Here a common example: Given the following tables: CREATE TABLE person ( id INT ...

brabel · on April 14, 2023

I run into the equivalent problem in Kotlin sometimes. I want to group things by a key, but that results in type `Map<K, List<V>>` because the compiler can't be sure that there won't be more than one `V` for the field being used for grouping... which is why there's also `associateBy` which does return `Map<K, V>`, but will throw if there happens to be more than one value for each K.

Not relevant, but I thought it may help other readers understand the problem.

mtts · on April 14, 2023

The common solution in this case is simply to also GROUP BY owner.name.

That said, if owner.name has different values and you didn’t actually care which one you’d get ANY_VALUE could maybe be useful.

Though in that case you could also just use MIN or MAX, which already exist.

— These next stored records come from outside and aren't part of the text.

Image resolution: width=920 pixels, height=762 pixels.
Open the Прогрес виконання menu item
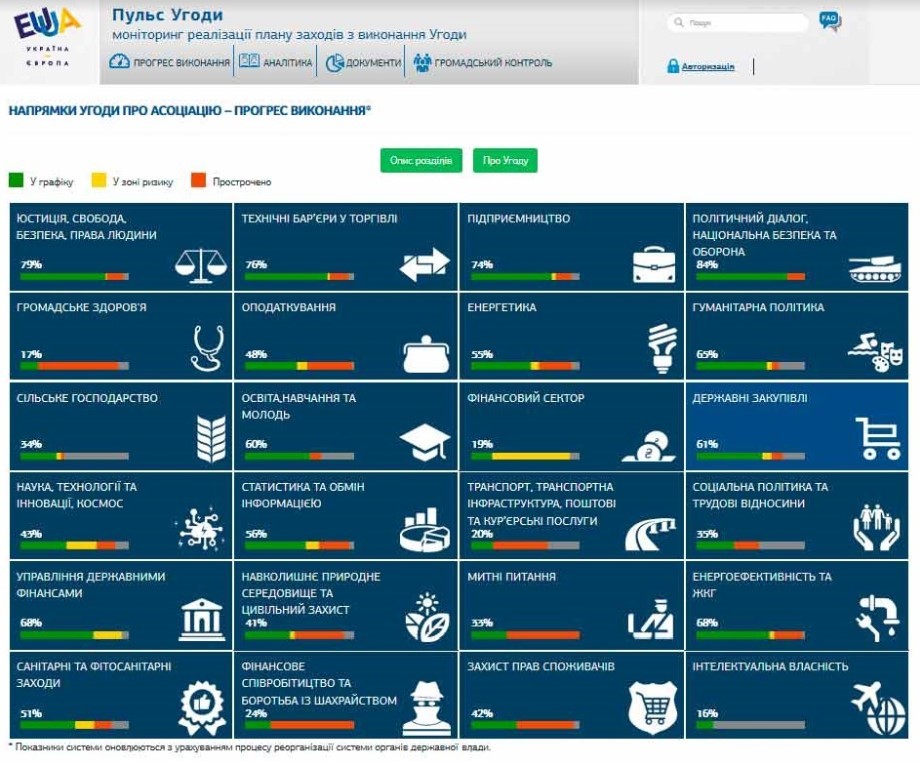click(x=169, y=63)
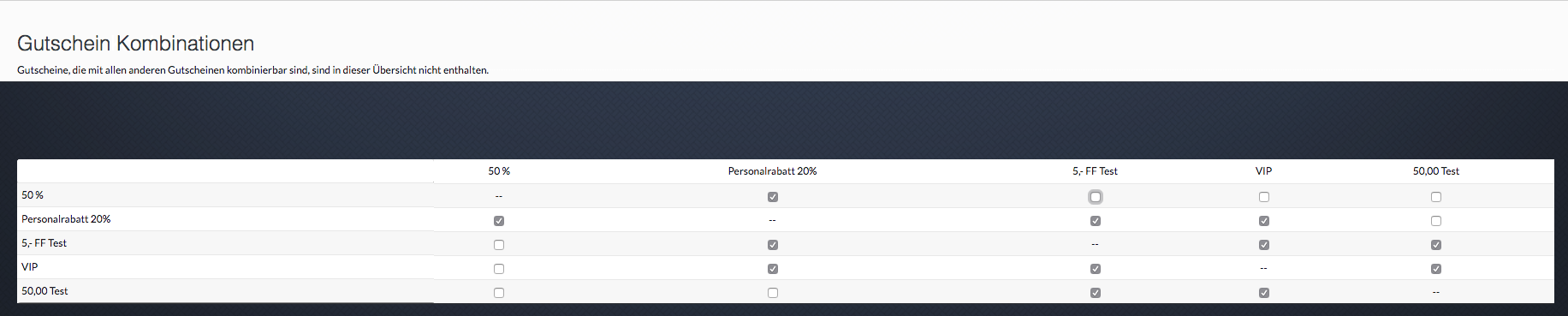
Task: Disable 50,00 Test combination with VIP
Action: (1264, 293)
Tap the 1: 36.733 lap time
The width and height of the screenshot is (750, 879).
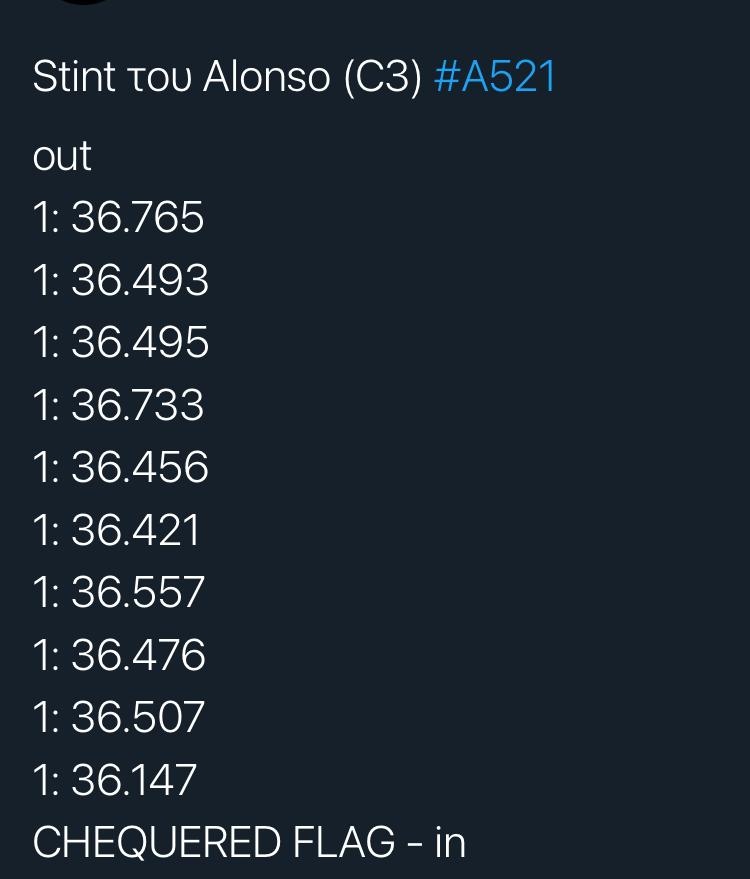(x=118, y=405)
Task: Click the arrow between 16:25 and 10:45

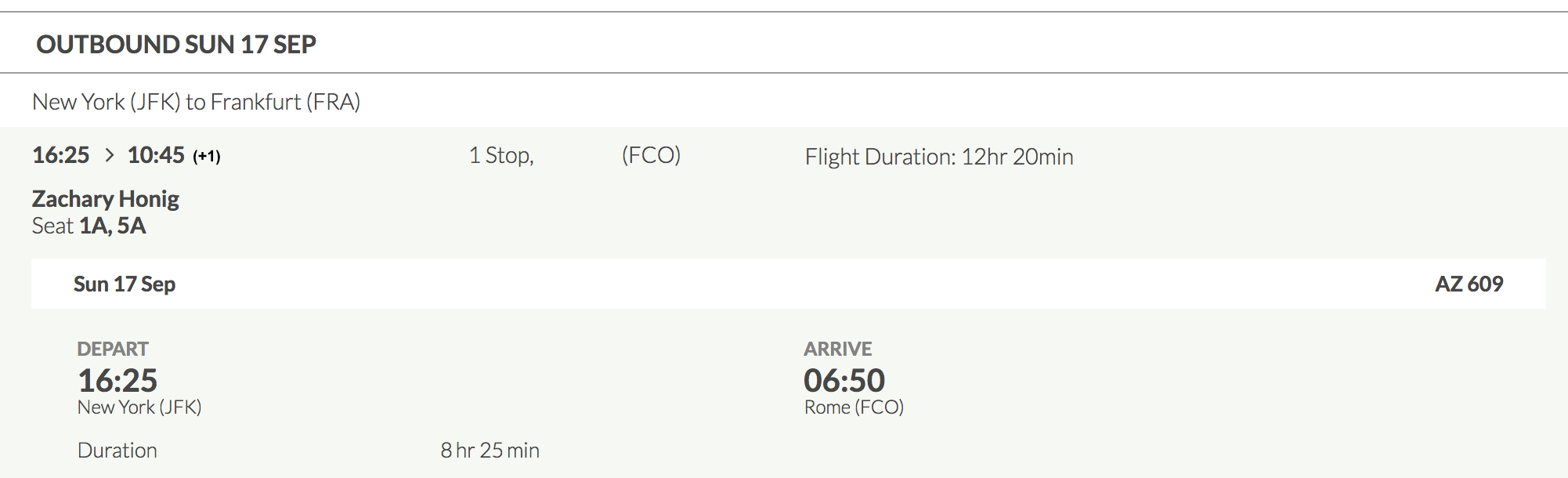Action: tap(110, 155)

orthoxerox · on April 15, 2023

Yes, but all these solutions require the optimizer to be smart enough to be smart enough to optimize them away: "oh, owner.id is the primary key, so any value from owner will appear at most once, I don't have to group by them or track the maximum value, I can pick and store any value".

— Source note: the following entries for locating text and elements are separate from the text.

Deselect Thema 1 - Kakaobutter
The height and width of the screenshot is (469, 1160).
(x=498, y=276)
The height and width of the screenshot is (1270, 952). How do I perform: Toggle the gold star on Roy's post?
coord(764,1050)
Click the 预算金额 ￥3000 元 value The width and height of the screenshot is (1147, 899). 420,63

I think all optimizers are smart enough already, as this is a super common pattern. I honestly would have preferred this logic to be made more explicit: if you group by the primary key (or by the table name, as someone suggested), you can use all columns from the table without aggregate functions.

This kinda breaks down when you introduce subqueries and CTEs, which is where myopic optimizers can screw the pooch as well, so any_value can be of use there.